A survey of 2,000 UK adults commissioned by The Vegan Society shows that even fewer people know that livestock production results in extinction of other species (8%) and causes rainforest destruction (12%).
The global meat and dairy industry is responsible for as much greenhouse gas as the transport sector, so the charity is urging people to ‘eat to save the world’ with its Plate Up for the Planet environmental campaign.
Celebrities who have taken the challenge or are supporting the campaign include Green Party leader Caroline Lucas, co-founder of the Eden Project Sir Tim Smit and Harry Potter star Evanna Lynch.

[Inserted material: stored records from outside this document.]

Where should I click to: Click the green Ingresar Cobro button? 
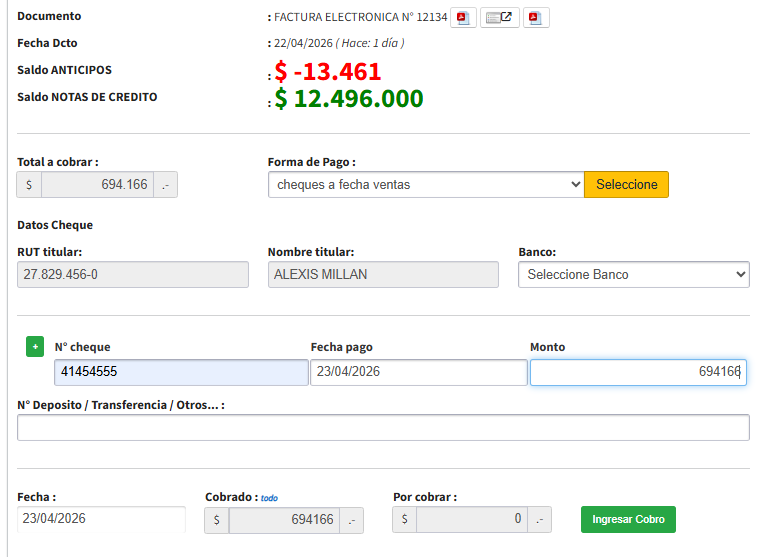[628, 520]
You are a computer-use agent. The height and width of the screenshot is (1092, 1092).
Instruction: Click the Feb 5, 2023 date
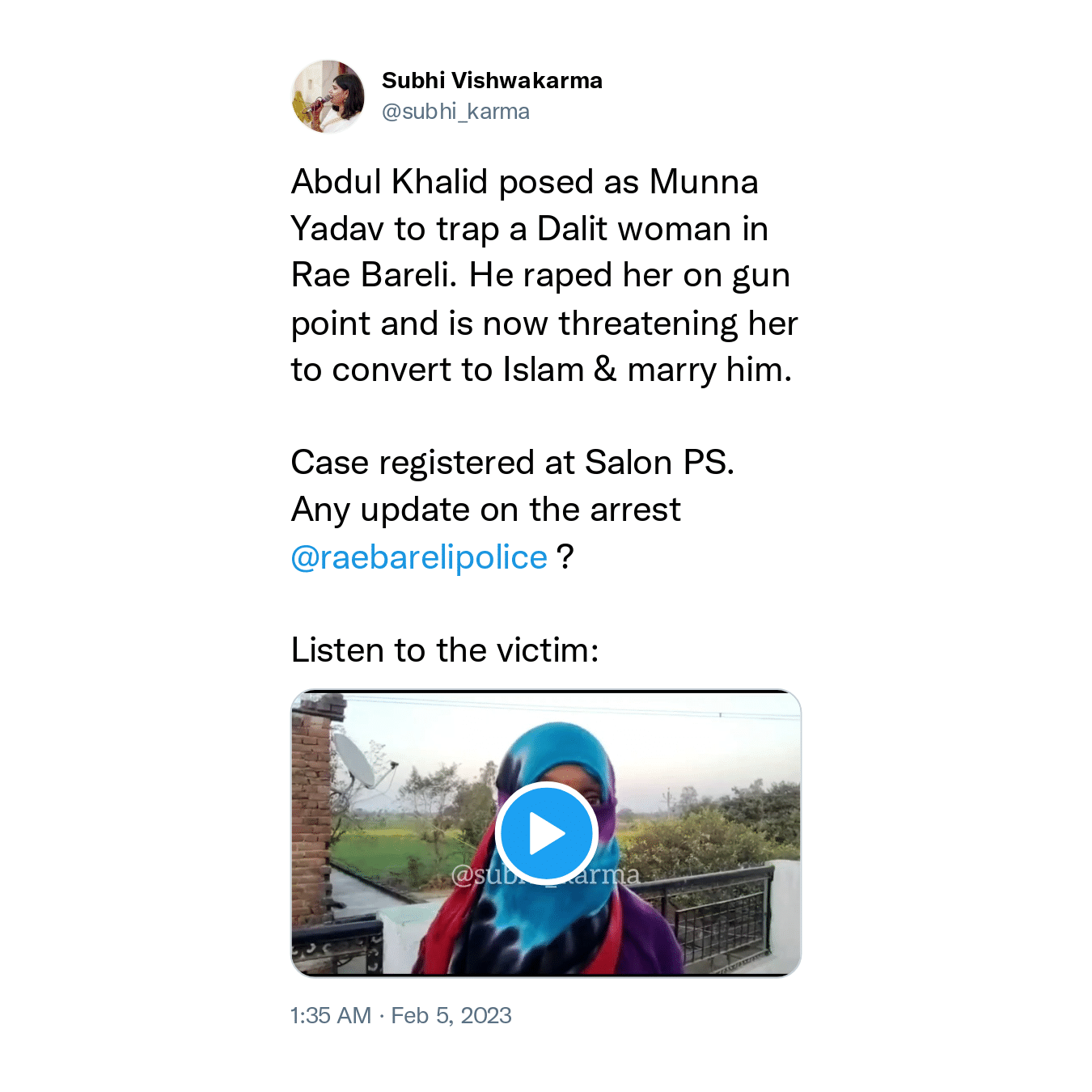coord(451,1015)
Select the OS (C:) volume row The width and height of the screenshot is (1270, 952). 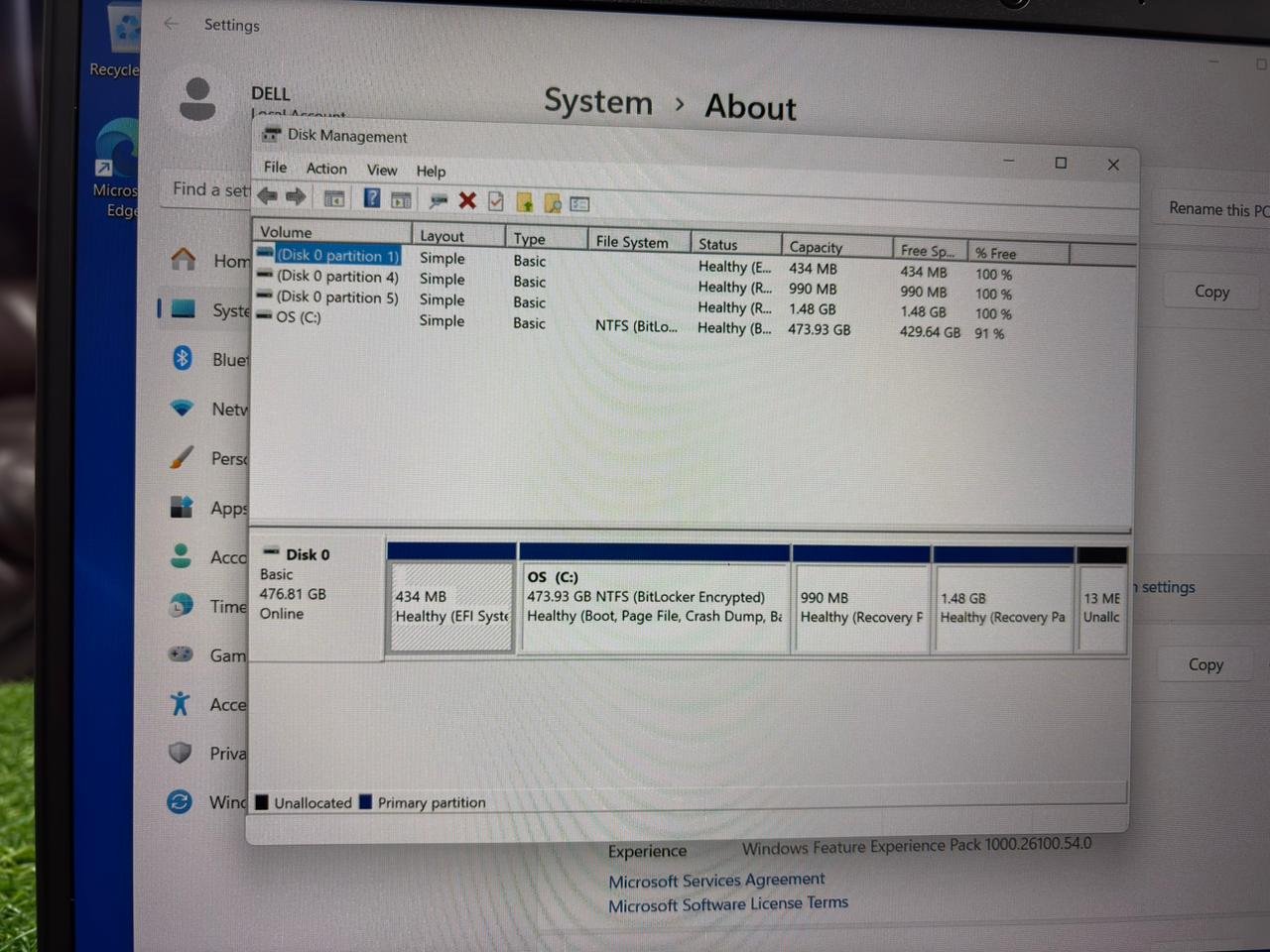point(299,317)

‘We’re always told to change our lightbulbs, cycle to work or take shorter showers but the huge carbon footprint of animal agriculture is largely ignored when it comes to fighting climate change.
‘The Vegan Society wants to address this pressing issue with our Plate Up for the Planet campaign which encourages people to think differently about what they eat and how it impacts our planet.
‘Going vegan is one of the most significant things an individual can do to help combat climate change and protect our natural world – why not give it a try?’
Head of campaigns and policy at The Vegan Society
When it comes to making a permanent lifestyle change, one in five respondents (19%) said they would consider becoming vegan; the UK’s current vegan population is around 1%.
The survey showed that Brits are a green bunch, with 95% doing something on a weekly basis to help the planet.
Environmentally friendly habits include recycling (78%), turning the lights off when they are not using them (65%) and taking reusable bags to the supermarket (58%).
A further 41% make an effort to walk or cycle inside of driving, 49% use eco bulbs, 54% turn off the taps when brushing teeth and 51% only boil as much water as they need.
But despite our good, green intentions, we’re less conscious of what we put
into our mouths with eating less meat (15%) and eating less dairy (8%) ranking as some of the things we’re least likely to do.
The Welsh were the most environmentally friendly group surveyed, with all respondents doing at least one thing to help the environment each week. In contrast, 11% in the North East admitted they did not do anything on a weekly basis.
Leading authorities on climate change, including the United Nations’s FAO and Chatham House, have warned it is unlikely that global temperature rises can be kept below two degrees Celsius in the absence of a radical shift in meat and dairy consumption.
By consuming their meat and milk, we receive back only 12 of every 100 calories fed to animals.